An affirmative defense should also “be stricken if it is a legally insufficient basis for
precluding a plaintiff from prevailing on its claims.” Id. Finally, “[a] factually sufficient and
legally valid defense should always be allowed if timely filed even if it will prejudice the plaintiff
by expanding the scope of the litigation,” but “prejudice may be considered and, in some cases,
may be determinative, where a defense is presented beyond the normal time limits of the Rules,
especially at a late stage in the litigation, and challenged by a motion to dismiss or opposed by
opposition to a Rule 15(a) motion.” Id. at 98–99.
Citing GEOMC Co., Plaintiffs argue that the targeted affirmative defenses “fail to provide
sufficient detail to survive the Second Circuit’s plausibility standard or to allow Plaintiffs the
opportunity to properly tailor their discovery requests.” (Pl.’s Mem. at 4.) Specifically, Plaintiffs
assert that: (1) the second affirmative defense does not indicate what actions or inactions on the
part of the Plaintiffs gave rise to waiver and/or estoppel; (2) the fourth affirmative defense does
not apprise the Plaintiffs of what actions constituted their alleged failure to mitigate their damages;
(3) the sixth affirmative defense does not identify the facts giving rise to Plaintiffs’ alleged breach
of the insurance policy; (4) the tenth affirmative defense likewise does not identify which portions
of the Policy allegedly bar the Plaintiffs’ claims; and (5) the thirteenth affirmative defense asserts
only vague allegations concerning the actions of unidentified third parties. (Id. at 4–5.) The Court
addresses each affirmative defense in turn.
Second Affirmative Defense – Waiver/Estoppel
With respect to the second affirmative defense, the Court agrees with the Plaintiffs that the
Defendant’s assertion that “Plaintiffs’ claims are barred by the doctrines of waiver and/or estoppel”
is too conclusory to meet the applicable pleading standard.

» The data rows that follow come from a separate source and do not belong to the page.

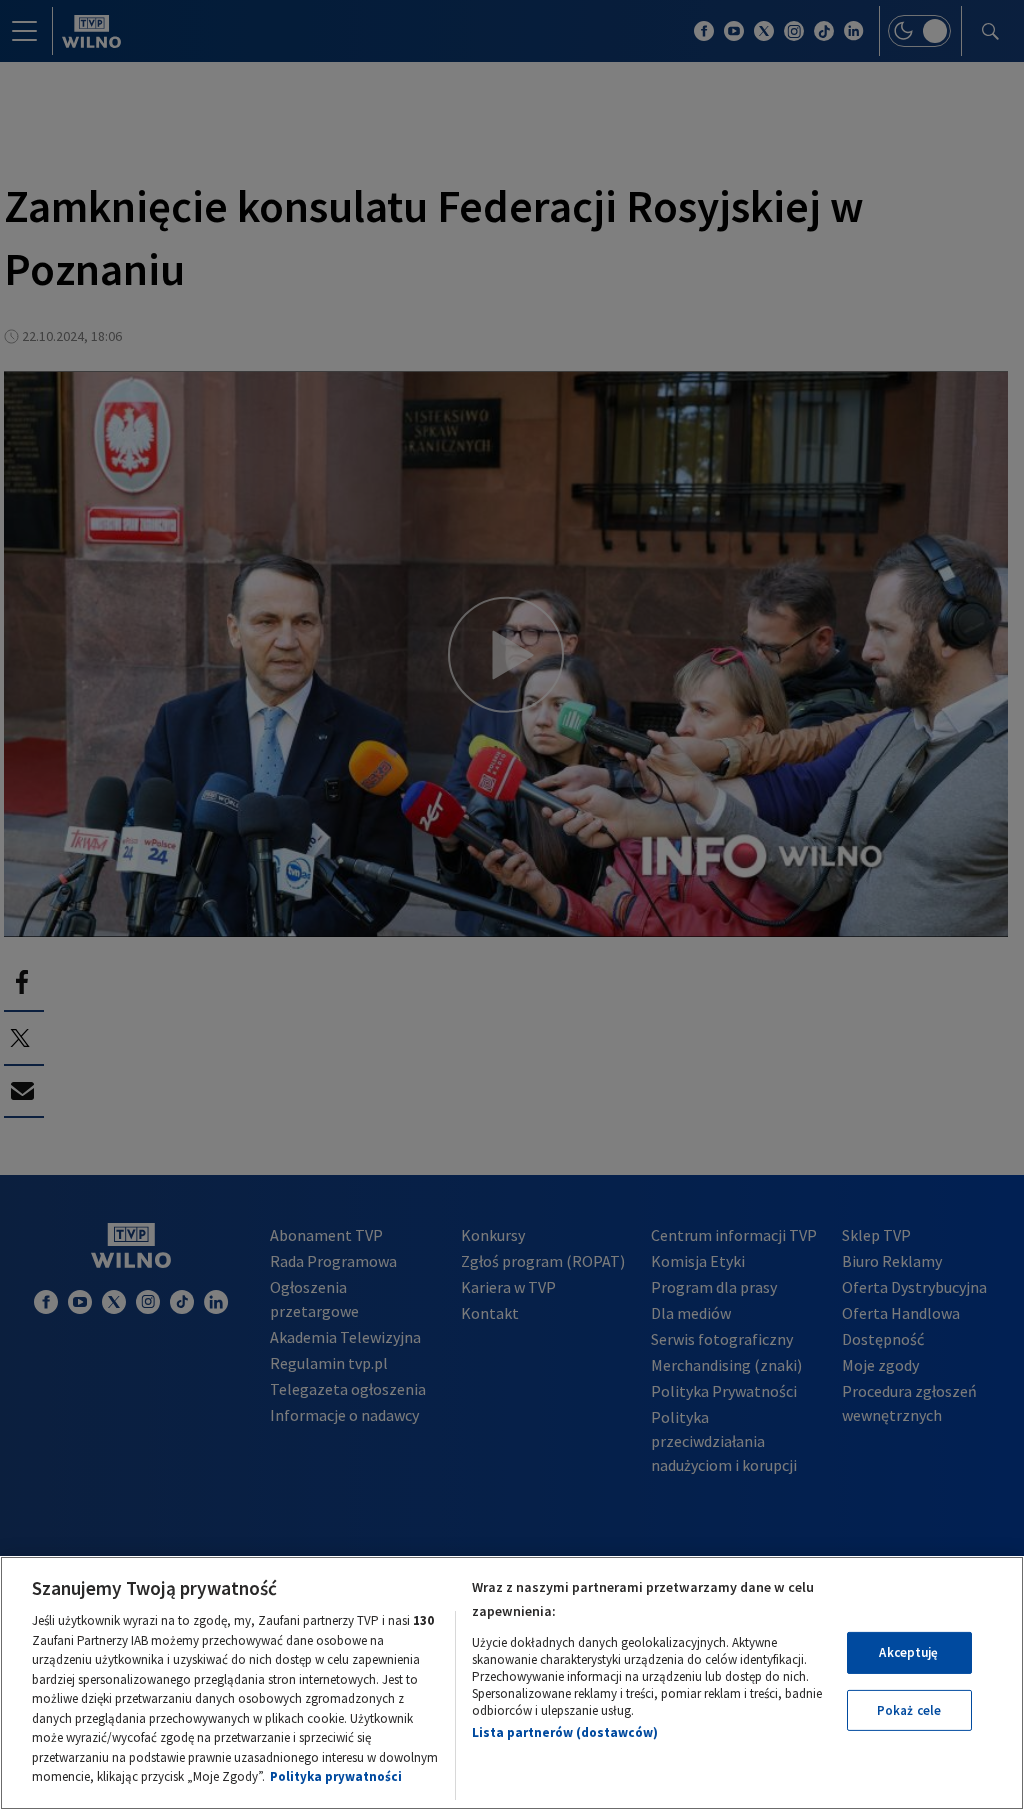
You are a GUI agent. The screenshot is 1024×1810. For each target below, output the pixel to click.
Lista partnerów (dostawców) (565, 1732)
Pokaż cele (909, 1710)
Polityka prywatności (336, 1776)
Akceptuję (908, 1652)
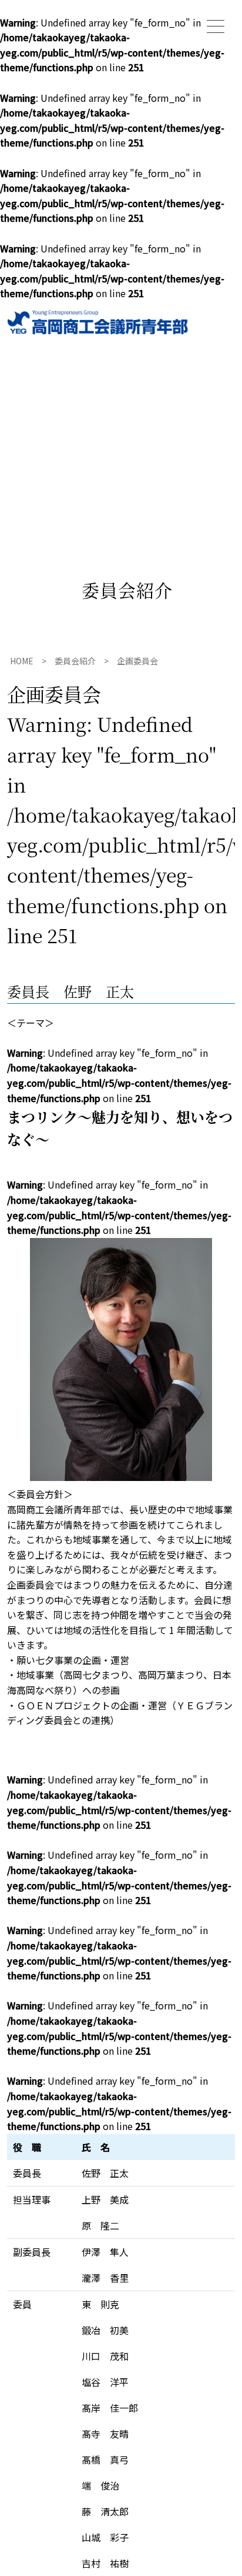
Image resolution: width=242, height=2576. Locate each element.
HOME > (32, 661)
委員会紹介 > (86, 661)
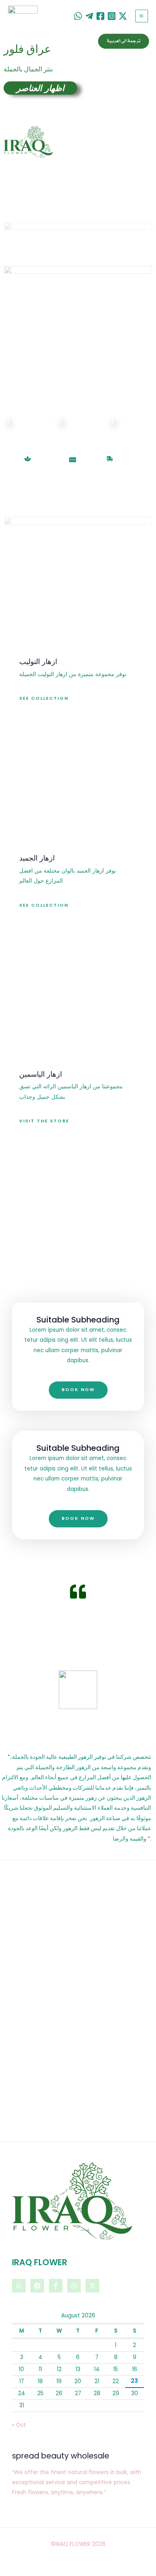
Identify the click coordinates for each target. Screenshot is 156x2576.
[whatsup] (78, 16)
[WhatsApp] (19, 2285)
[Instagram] (111, 16)
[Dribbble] (89, 16)
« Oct (19, 2425)
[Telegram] (37, 2285)
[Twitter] (122, 16)
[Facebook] (100, 16)
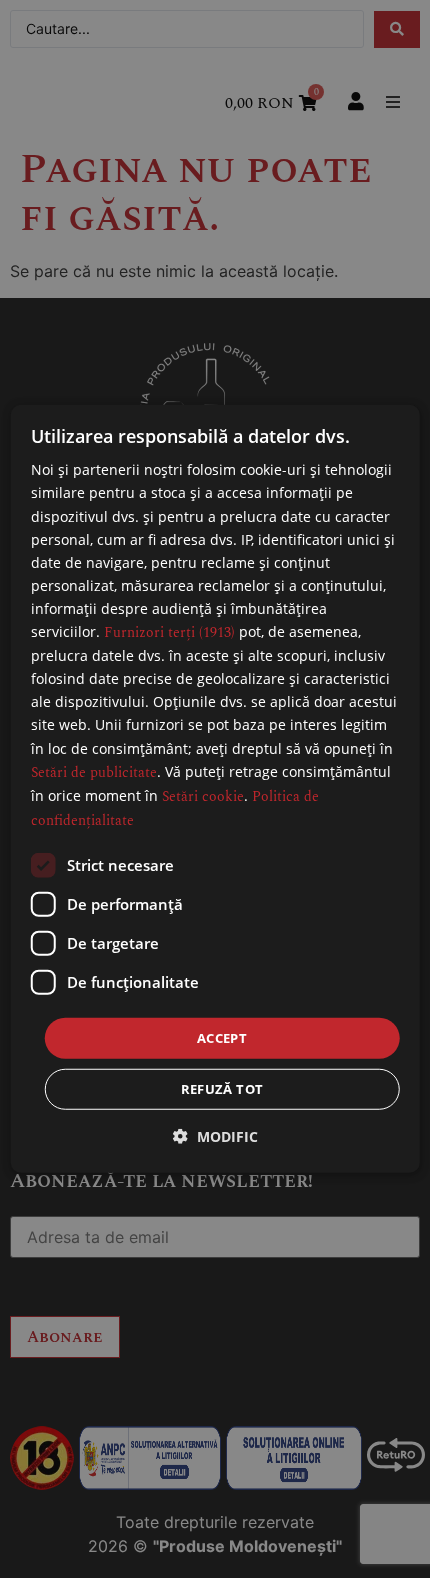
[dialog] (215, 789)
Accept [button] (222, 1038)
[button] (215, 1136)
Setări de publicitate (94, 771)
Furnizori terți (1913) (169, 632)
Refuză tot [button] (222, 1089)
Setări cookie (203, 795)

See, e.g., Silva v. Hornell Brewing Co.,
No. 20-CV-756 (ARR) (PK), 2020 WL 8079823, at *4 (E.D.N.Y. Dec. 1, 2020) (concluding that
“the bare, boilerplate statement that ‘Plaintiff’s claims are barred by the doctrine of estoppel,’
without offering any factual basis in support,” was insufficient to satisfy the standard set forth in
GEOMC Co.) (alterations omitted); Jablonski v. Special Couns., Inc., No. 1:16-CV-05243 (ALC),
2020 WL 1444933, at *3 (S.D.N.Y. Mar. 25, 2020) (holding that waiver and collateral estoppel
defenses were insufficient and should be stricken where the “Defendant fail[ed] to provide any
factual support for [these] defenses”).
Specifically, Cincinnati has not identified any facts suggesting that Plaintiffs have
voluntarily relinquished a known right as required to state a waiver defense. See Walters v.
Performant Recovery, Inc., 124 F. Supp. 3d 75, 80 (D. Conn. 2015) (explaining that “[t]o establish
waiver under Connecticut law, it must be shown that the party understood its rights and voluntarily
relinquished them anyway,” and granting motion to strike affirmative defense where the waiver
defense was “devoid of any facts stating or identifying how Plaintiff’s claims were waived,”
leaving “Plaintiff (and the Court) . . . guessing how a waiver defense would apply here, particularly
since there is no indication that Plaintiff has intentionally relinquished any rights”) (quotation
marks, alterations, and citations omitted).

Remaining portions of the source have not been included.